Last week at Ngozi university
February 22nd, 2007 by xavier
I didn’t take the time to write new post quite often this week.
The truth is I was quite busy.
As every Monday, my student had to pass a test.
I’m definitely an exigent teacher. Although I should adapt me to the local level, I didn’t lower my exigencies.
I always want to ask my students clever questions that make them thinking.
For me, there is nothing more stupid to ask things they have as it is in their notes.
It’s like asking a copy and paste of a Word document. Even a no-brainer can do that.
But it turns out that this kind of question perturb a lot of students. They are definitely not used to it over here.
When they previously had a programmation course, they just add to change a few lines of a code proposed by the teacher. They were always directed to the answer the prof was expecting.

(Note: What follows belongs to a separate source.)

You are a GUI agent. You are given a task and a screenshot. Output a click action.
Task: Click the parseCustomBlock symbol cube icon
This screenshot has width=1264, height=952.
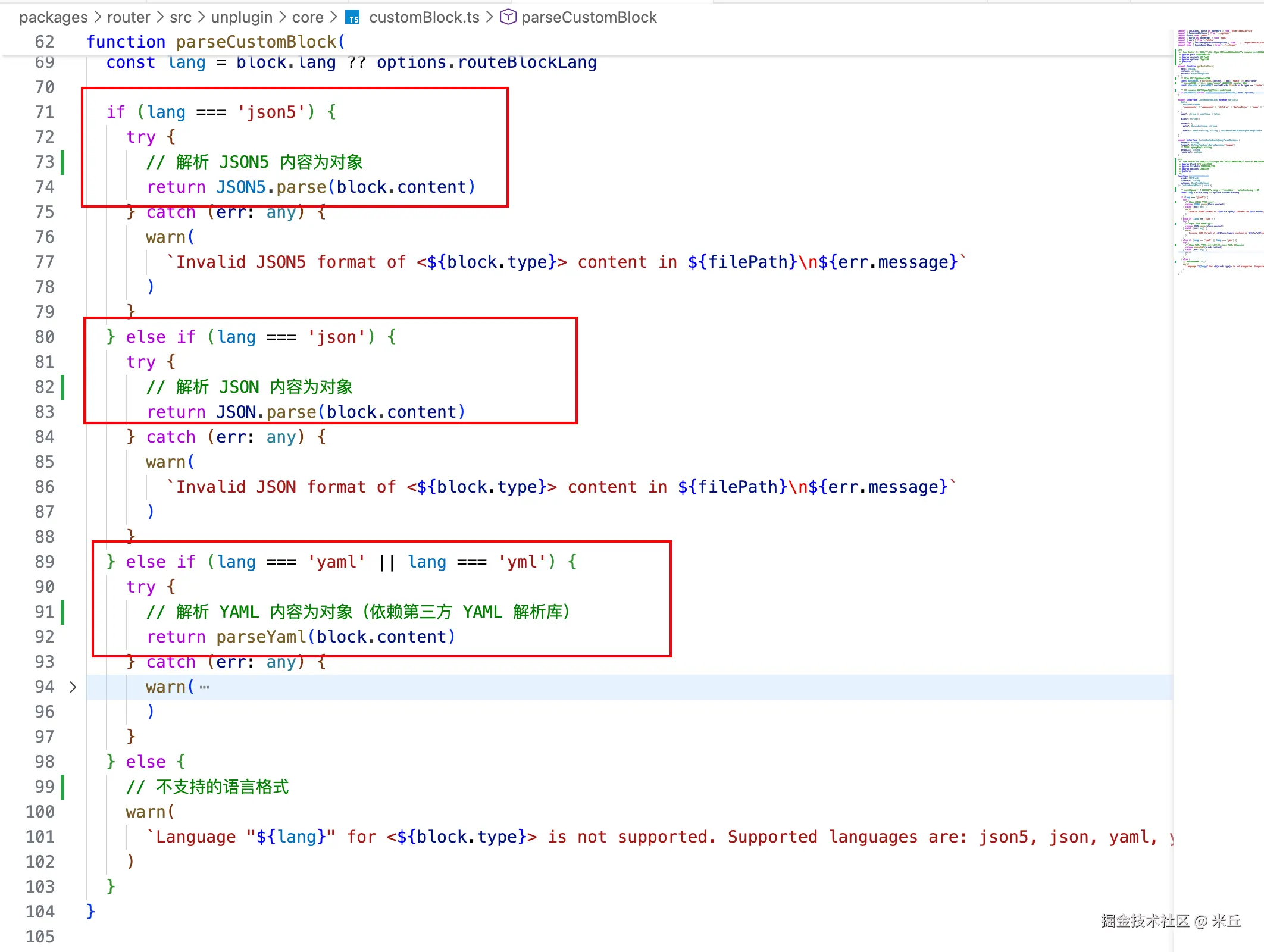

That Monday, I asked to my second group (DB2) a code to print a descendant list of number from 100 to 0.
We only saw the ascendant order (ie: the easiest for-boucle) in class. And not only it was the first time for them they had to write a code instead of just adding one or two statements, but they also had to think a bit. It may appear ridiculously simple for us, but it wasn’t for them.
But still, in overall they made it quite well. The average of the class was 11,9/20.
Today, it was the exam.
And I asked this (to my second class).
- Given an entity-relation diagram representing journalists (with attributes id, name, sex, birthyear) and articles (with attributes reference,titre, rubric, text, year),
1) Write a html form to let users fill the different attributes
2) Write a php script to show the following result:
“The journalist X was just added successfully” but since this sentence in french is genre-sensitive, they had to print a different answer according to the sex of the journalist entered.
They also had to show as many images of a candle as the age of the new journalist (ie: they had to implement a for-boucle on the starting at the yearbirth of the journalist, ending at 2007).
Finally, and as a bonus, they had to print a SQL query using the data entered by the user in order to add the new journalist in the database.
To my first class (DB1) I asked:
- given the same diagram, give the relational diagram. If you use foreign keys, precise the strategy for keeping the integrity.
- Fill the tables you have obtained and give two SQL queries to add a tuple in each of them.
- Give a SQL Query:
- To make a join between journalists and articles. Show the resulting table.
- To know how many articles each journalist has written this current year
- To delete a journalist. Show the result in the database. Don’t forget about your integrity strategy you have specified in question 1)
- Which articles deal with Ngozi (SELECT * FROM articles WHERE titre LIKE ‘%Ngozi’ OR texte LIKE ‘%Ngozi%’)
Now, it’s correction time. It’s gonna take me ever !
I will do that in the plane I think… Too tired for that now.